▶ [How to complete this task]: An exact copy of the lines from the one containing "733x683 pixels." to the end of the records below is required, and nothing else.

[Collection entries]
○ ○ ○

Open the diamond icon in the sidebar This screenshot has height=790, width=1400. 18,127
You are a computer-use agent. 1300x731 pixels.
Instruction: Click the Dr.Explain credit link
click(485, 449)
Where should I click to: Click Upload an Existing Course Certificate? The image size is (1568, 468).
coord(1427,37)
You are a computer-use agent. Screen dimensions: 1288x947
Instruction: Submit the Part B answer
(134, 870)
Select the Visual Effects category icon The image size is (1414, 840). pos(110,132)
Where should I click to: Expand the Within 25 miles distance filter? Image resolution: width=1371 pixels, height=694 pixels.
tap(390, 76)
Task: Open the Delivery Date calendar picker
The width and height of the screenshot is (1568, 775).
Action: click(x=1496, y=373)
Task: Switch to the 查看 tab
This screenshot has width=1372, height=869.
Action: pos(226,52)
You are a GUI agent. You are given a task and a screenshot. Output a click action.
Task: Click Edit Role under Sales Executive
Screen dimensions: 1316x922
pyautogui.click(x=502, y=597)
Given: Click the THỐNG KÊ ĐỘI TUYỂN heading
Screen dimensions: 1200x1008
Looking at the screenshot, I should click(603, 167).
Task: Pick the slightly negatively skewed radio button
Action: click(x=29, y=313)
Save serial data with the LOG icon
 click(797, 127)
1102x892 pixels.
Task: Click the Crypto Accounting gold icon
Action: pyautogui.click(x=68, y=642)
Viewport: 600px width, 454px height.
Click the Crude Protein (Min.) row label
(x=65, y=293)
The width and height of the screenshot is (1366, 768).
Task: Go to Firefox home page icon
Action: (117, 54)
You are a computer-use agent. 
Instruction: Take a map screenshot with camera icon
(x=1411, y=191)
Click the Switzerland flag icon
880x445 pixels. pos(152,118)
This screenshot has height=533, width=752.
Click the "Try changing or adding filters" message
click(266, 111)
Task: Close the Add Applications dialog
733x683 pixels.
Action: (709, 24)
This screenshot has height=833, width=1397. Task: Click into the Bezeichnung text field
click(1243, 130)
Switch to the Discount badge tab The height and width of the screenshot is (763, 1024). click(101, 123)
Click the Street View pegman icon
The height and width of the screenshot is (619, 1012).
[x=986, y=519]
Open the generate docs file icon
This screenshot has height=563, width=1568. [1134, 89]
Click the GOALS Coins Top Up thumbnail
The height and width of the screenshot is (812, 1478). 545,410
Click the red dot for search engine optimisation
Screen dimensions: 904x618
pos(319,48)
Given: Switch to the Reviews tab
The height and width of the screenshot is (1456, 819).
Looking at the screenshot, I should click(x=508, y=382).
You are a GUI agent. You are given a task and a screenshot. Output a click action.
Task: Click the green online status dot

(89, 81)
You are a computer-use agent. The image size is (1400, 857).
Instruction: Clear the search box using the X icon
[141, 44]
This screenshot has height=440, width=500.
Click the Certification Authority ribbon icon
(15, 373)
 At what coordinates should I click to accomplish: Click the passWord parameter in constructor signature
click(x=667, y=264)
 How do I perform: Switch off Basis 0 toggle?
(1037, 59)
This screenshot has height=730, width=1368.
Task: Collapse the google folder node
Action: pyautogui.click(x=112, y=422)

○ ○ ○

▶ [Answer box]:
733x683 pixels.
Action: (709, 24)
This screenshot has height=833, width=1397. Task: Click into the Bezeichnung text field
click(1243, 130)
Switch to the Discount badge tab The height and width of the screenshot is (763, 1024). click(101, 123)
Click the Street View pegman icon
The height and width of the screenshot is (619, 1012).
[x=986, y=519]
Open the generate docs file icon
This screenshot has height=563, width=1568. [1134, 89]
Click the GOALS Coins Top Up thumbnail
The height and width of the screenshot is (812, 1478). 545,410
Click the red dot for search engine optimisation
Screen dimensions: 904x618
pos(319,48)
Given: Switch to the Reviews tab
The height and width of the screenshot is (1456, 819).
Looking at the screenshot, I should click(x=508, y=382).
You are a GUI agent. You are given a task and a screenshot. Output a click action.
Task: Click the green online status dot

(89, 81)
You are a computer-use agent. The image size is (1400, 857).
Instruction: Clear the search box using the X icon
[141, 44]
This screenshot has height=440, width=500.
Click the Certification Authority ribbon icon
(15, 373)
 At what coordinates should I click to accomplish: Click the passWord parameter in constructor signature
click(x=667, y=264)
 How do I perform: Switch off Basis 0 toggle?
(1037, 59)
This screenshot has height=730, width=1368.
Task: Collapse the google folder node
Action: pyautogui.click(x=112, y=422)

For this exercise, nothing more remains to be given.